10. He had secretly made full drawings of the fortifications and forwarded them, or by escaping carried them to the Federal leaders. He was a well-educated, athletic, handsome young man, and was said to have been a nephew or relative of John Brown. On the morning appointed for his execution I visited him early, and, after conversing and praying with him, proposed to introduce one of the United States chaplains, of whom several were then in Libby prison, to be with him in his last hours. I obtained permission and authority from General Winder and brought to his cell one of those chaplains. I remained in the hall to bid him farewell, and when I took his hand he said to me: ‘You have been very kind to me, and I thank you for it. I have only one more request to make of any man on earth, and that is that you will go with me, pray for me at the scaffold, and stay with me to the last.’ I was surprised and very reluctant to witness a scene so horrible, but of course could not refuse the wish of a dying man. The Federal chaplain was returned to his quarters, and I rode with him in a carriage to the Fair Grounds, the place of execution. He talked with me quite calmly, charged me with some messages to his family, begged me to accept a ring which he took from his finger; said he did not feel as though he was to be executed for any mean or disgraceful crime; that he was trying to serve his country at the suggestion of his officers, and knew well the danger to which he had exposed himself, and was prepared to meet it.
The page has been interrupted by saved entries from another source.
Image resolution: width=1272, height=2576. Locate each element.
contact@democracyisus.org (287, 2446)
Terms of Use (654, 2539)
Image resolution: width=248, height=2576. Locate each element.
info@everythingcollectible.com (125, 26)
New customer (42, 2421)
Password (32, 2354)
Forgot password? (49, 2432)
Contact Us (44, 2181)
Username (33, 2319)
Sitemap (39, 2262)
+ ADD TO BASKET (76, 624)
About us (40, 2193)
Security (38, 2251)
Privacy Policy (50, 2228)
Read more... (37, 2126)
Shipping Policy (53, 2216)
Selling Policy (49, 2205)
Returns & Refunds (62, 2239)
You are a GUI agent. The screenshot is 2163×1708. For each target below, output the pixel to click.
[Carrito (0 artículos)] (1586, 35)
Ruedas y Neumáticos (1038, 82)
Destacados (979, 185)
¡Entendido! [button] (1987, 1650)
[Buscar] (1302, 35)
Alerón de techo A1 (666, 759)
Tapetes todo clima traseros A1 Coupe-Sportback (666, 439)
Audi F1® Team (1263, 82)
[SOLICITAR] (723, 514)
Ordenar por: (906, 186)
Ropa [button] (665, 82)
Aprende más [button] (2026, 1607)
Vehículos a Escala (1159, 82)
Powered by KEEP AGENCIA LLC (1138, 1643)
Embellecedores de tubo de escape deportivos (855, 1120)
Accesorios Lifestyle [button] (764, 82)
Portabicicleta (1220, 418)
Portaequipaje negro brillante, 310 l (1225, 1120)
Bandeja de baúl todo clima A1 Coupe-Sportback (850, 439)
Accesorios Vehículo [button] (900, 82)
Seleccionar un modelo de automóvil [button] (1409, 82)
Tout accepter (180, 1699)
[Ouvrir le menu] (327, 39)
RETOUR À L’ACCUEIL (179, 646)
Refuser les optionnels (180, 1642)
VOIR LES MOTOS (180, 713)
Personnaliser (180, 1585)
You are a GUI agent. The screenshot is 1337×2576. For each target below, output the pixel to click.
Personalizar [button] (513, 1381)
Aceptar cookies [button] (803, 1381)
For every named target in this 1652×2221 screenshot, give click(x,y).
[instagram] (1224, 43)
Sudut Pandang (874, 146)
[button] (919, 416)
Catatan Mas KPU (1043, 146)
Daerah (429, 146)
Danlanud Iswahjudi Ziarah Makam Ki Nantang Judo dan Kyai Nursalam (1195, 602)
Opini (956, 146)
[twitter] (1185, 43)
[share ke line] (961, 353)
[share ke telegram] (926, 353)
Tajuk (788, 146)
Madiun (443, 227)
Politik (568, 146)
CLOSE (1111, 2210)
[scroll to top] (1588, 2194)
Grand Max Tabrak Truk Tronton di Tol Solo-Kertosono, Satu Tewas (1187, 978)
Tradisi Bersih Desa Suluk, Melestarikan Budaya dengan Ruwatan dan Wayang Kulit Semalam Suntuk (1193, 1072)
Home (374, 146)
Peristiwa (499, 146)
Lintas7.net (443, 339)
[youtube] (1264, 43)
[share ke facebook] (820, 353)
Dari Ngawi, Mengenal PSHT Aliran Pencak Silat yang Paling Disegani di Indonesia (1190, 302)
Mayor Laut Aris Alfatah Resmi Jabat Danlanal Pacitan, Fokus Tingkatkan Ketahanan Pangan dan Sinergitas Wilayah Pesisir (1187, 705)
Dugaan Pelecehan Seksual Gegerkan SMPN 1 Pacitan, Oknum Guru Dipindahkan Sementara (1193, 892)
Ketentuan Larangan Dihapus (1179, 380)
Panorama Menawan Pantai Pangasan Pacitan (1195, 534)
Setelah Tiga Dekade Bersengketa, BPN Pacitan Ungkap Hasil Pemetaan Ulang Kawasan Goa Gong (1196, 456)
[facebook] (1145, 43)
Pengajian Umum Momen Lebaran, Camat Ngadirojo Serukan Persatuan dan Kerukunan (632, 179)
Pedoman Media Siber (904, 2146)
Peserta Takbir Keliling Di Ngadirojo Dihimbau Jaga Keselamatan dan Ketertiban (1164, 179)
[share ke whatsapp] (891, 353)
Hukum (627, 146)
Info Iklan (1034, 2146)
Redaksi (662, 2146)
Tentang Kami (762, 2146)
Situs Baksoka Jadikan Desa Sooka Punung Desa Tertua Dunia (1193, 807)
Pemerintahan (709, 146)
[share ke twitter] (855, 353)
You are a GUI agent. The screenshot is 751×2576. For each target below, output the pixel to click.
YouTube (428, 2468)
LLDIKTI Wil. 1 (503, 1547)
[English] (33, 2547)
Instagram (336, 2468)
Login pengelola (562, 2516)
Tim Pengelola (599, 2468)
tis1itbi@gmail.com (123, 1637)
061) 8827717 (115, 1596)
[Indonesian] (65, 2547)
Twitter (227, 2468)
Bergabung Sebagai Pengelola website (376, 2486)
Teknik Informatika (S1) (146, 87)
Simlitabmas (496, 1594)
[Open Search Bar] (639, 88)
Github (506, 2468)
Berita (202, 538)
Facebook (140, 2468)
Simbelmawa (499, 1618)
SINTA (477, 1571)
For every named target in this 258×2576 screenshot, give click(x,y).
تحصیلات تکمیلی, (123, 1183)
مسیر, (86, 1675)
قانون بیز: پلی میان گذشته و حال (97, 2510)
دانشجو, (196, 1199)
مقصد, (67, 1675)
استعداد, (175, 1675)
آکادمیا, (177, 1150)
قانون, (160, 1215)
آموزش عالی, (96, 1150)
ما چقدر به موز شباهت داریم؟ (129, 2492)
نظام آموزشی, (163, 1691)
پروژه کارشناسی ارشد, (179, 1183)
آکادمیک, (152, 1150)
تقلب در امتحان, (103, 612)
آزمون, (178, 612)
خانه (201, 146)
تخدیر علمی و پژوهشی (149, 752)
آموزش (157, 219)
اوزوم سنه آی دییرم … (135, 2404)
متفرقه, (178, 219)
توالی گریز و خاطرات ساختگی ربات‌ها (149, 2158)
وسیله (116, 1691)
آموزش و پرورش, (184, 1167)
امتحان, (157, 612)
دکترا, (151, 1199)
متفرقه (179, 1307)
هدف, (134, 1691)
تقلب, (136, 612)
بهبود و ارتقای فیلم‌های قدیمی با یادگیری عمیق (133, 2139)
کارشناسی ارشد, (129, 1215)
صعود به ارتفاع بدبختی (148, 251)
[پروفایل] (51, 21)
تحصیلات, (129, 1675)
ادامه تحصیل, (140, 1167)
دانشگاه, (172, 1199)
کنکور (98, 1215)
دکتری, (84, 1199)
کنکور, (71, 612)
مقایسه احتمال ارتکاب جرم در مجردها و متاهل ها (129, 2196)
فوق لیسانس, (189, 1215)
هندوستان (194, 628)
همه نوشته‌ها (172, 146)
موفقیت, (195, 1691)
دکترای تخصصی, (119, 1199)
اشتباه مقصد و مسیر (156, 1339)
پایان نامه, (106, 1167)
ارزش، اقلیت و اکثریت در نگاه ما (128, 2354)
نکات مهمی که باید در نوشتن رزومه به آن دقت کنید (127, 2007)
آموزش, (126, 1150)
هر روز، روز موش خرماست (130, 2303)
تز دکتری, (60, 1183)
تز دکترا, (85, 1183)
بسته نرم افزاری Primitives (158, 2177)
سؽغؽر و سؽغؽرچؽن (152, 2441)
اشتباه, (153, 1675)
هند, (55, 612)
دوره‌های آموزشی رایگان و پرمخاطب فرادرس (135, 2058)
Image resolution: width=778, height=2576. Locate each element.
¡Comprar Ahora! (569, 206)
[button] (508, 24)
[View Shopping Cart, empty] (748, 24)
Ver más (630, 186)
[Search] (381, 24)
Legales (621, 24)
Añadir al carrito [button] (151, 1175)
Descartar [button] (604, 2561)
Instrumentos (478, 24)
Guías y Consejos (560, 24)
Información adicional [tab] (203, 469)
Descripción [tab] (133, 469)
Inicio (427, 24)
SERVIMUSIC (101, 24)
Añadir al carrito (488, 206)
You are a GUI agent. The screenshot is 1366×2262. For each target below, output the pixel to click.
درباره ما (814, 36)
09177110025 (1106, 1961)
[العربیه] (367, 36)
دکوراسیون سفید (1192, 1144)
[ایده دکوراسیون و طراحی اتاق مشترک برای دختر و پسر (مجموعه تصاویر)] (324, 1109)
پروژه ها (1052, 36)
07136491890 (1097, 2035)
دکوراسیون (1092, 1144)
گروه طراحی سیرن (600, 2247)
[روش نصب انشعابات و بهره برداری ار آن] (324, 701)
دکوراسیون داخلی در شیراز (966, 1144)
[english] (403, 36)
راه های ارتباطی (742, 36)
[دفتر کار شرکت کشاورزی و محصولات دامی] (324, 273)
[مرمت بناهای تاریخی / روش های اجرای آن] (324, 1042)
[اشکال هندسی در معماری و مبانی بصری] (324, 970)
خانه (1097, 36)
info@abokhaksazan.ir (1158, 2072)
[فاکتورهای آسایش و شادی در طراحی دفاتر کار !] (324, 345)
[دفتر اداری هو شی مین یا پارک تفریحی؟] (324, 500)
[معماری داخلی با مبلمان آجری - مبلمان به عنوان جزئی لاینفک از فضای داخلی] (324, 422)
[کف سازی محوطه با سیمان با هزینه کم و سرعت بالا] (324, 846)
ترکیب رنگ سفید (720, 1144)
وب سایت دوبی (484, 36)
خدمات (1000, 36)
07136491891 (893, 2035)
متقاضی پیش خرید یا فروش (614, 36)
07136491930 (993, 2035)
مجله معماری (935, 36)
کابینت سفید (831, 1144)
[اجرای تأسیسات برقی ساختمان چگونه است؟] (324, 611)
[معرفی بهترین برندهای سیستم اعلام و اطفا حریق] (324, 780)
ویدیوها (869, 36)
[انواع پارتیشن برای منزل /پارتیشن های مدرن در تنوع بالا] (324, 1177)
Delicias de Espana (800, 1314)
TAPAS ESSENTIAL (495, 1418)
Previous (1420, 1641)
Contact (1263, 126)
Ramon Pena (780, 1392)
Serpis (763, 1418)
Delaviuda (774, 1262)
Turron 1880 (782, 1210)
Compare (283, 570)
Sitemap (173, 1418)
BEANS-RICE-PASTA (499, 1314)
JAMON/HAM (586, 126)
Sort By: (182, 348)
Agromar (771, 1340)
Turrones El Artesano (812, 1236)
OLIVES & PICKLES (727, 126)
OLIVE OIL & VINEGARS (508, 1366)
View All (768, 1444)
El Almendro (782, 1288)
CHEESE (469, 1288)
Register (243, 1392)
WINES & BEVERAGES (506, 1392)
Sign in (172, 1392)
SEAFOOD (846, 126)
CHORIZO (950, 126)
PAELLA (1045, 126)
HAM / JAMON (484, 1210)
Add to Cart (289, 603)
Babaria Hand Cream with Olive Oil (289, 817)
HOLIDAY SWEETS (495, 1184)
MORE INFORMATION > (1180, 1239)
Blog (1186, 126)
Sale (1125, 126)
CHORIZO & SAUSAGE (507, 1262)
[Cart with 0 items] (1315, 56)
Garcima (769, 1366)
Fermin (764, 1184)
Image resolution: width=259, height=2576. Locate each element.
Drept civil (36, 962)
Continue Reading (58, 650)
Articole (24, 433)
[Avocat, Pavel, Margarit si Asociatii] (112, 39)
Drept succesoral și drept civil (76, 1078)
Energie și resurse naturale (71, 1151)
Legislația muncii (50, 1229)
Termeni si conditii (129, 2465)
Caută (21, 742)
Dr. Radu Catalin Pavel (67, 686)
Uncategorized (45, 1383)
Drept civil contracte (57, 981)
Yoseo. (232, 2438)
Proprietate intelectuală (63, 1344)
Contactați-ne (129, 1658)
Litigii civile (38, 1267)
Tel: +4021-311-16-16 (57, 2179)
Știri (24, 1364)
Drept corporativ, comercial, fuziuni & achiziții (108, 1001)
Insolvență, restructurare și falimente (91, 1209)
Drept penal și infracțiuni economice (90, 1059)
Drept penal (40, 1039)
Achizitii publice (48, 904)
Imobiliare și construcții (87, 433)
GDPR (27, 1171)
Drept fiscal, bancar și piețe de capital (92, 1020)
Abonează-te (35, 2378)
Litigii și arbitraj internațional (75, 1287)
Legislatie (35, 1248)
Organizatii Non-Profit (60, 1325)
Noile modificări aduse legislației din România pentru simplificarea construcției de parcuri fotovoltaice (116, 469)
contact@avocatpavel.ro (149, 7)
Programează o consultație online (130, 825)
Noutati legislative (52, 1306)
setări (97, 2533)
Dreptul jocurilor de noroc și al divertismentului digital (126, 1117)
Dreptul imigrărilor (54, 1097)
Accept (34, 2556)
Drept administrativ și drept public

He was as brave a man as I ever met, and with perfect self-possession mounted the scaffold, and, glancing at the rope and the distance to the ground, quietly said to the marshal, who was fastening the cord to the cross-beam: ‘Please make the fall longer!’ I trembled more than he did, and so did many brave hearts among his guards when the drop fell. These are a few of the memories photographed upon my brain in connection with my experiences in Libby Prison which will obtrude themselves, unwelcome as nightmare visions, in some of my brooding hours. And now fresh from Thanksgiving festivities, can we not all join hearts in the poet's benignant invocation: Blow, bugles of battle, the marches of peace;
East, West, North and South let the long quarrel cease;
Sing the song of great joy that the angels began;
Sing of glory to God and of good will to man!
Hark! joining in chorus,
The heavens bend o'er us!
The dark night is ending and dawn has begun.